Seriously, what Eliezer did there was not “adapting a belief” but “pretending to have adapted a belief”. His claim that, paraphrased, “I define only those people as EY” is simply false as a matter of reporting on his own brain.
I would have to say, “You can’t alter your actual self.” You are going to experience losing the lottery, even if you commit to not doing so. Whether or not you commit to accepting your future self as being yourself, the future you is going to wake up, lose the lottery, and remember being current you. That is a feature of his cognition: he remembers being you, you predict being him. Changing your prediction won’t change his memory, and certainly won’t change the events he experiences in his present.
You have to actually go out and rig the lottery.
“You can alter your world-model or even your model of your own bridge hypothesis, but you can’t alter all constraints on types of bridge hypotheses.”
These two claims don’t seem to have much to do with each other.
Well, if subjectivity means “I decide what it is”, then this is tautologically true. If you have a broader definition of subjectivity, then yes, they don’t seem to have much to do with each other.

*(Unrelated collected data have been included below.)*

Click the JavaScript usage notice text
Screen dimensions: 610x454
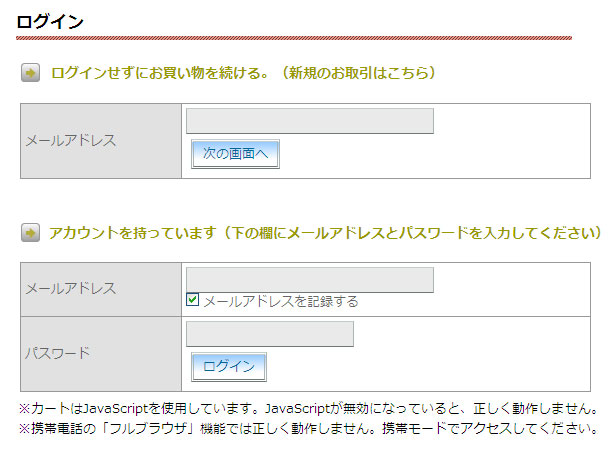coord(309,408)
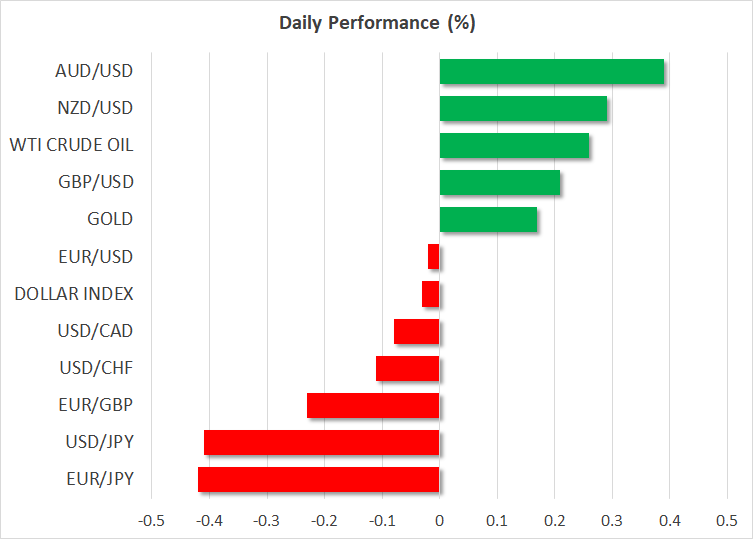Select the NZD/USD green bar
The width and height of the screenshot is (753, 539).
(523, 109)
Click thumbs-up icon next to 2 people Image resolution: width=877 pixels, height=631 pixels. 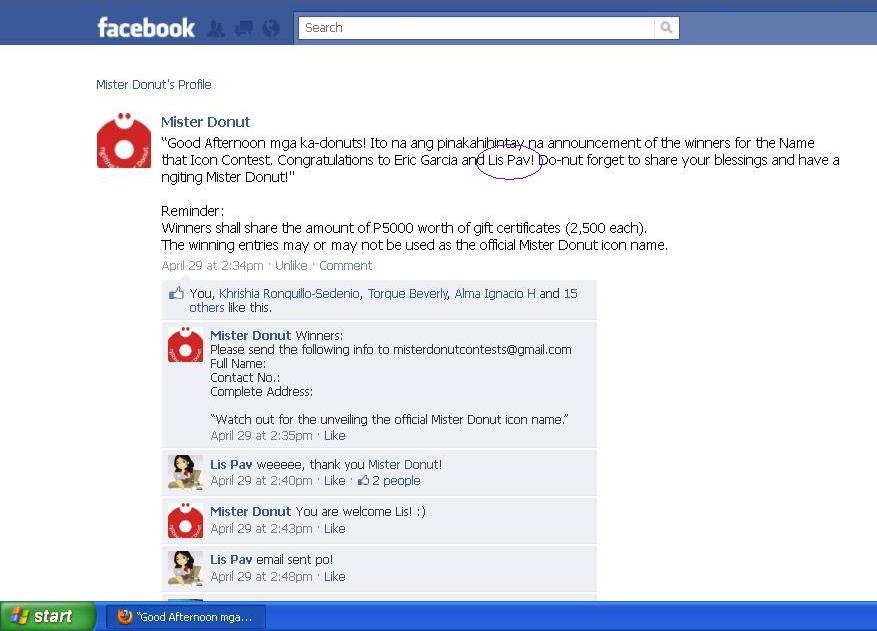[364, 480]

It seems that he was using the first definition, or something similar to it.
When I think of “things that are (defined to be) subjective”, the idea that comes to mind is that of qualia. The perceiver of qualia isn’t in control of them — if I’m experiencing redness, I can’t really choose that it be blue instead. I can say that I’m perceiving blue, but I’d be lying about my own experience.
Fair enough. I am just pointing out the solution to your confusion: You are talking past one another. Words can be wrong, and it is essential to make sure that such things are sorted out properly for an intelligent discussion.